══ DATA UNDER STUDY

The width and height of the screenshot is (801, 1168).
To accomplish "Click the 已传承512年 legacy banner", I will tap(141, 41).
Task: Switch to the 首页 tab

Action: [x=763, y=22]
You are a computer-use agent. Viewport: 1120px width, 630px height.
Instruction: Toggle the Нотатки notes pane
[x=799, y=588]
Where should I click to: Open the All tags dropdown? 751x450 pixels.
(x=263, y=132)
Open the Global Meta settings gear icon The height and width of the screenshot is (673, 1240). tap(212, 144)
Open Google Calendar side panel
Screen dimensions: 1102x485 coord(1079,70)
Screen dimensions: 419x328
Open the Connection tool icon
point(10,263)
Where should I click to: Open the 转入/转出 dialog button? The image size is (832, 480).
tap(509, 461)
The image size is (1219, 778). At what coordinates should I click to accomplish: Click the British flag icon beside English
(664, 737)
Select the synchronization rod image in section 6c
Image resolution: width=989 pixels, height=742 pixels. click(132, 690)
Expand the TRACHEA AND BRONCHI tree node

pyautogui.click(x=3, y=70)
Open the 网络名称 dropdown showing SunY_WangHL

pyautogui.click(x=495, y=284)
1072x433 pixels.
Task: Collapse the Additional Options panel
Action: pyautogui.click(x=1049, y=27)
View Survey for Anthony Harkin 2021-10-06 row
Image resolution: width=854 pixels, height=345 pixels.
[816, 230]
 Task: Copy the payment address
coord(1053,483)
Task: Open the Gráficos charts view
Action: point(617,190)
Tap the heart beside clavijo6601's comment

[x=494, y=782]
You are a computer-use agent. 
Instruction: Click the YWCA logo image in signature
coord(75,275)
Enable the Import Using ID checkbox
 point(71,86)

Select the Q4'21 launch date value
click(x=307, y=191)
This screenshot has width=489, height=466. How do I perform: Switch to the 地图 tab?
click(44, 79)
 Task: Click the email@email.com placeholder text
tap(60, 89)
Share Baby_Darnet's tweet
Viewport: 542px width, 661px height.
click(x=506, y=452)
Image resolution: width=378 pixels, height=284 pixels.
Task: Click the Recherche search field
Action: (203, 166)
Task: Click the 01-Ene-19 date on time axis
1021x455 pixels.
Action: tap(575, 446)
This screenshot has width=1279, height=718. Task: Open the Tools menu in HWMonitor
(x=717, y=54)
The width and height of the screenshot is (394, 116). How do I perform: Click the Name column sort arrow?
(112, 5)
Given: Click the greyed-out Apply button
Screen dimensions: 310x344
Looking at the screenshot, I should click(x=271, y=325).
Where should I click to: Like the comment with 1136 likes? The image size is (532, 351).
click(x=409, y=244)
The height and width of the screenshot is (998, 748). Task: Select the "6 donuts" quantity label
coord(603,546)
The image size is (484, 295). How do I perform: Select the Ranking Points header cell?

════

THE PROBLEM:
Lines before the one containing "The width and height of the screenshot is (394, 116)." stay out; reproduce that line and all the lines after it, through the end of the listing, exactly.

SOLUTION TO THIS EXERCISE:
The width and height of the screenshot is (394, 116). How do I perform: Click the Name column sort arrow?
(112, 5)
Given: Click the greyed-out Apply button
Screen dimensions: 310x344
Looking at the screenshot, I should click(x=271, y=325).
Where should I click to: Like the comment with 1136 likes? The image size is (532, 351).
click(x=409, y=244)
The height and width of the screenshot is (998, 748). Task: Select the "6 donuts" quantity label
coord(603,546)
The image size is (484, 295). How do I perform: Select the Ranking Points header cell?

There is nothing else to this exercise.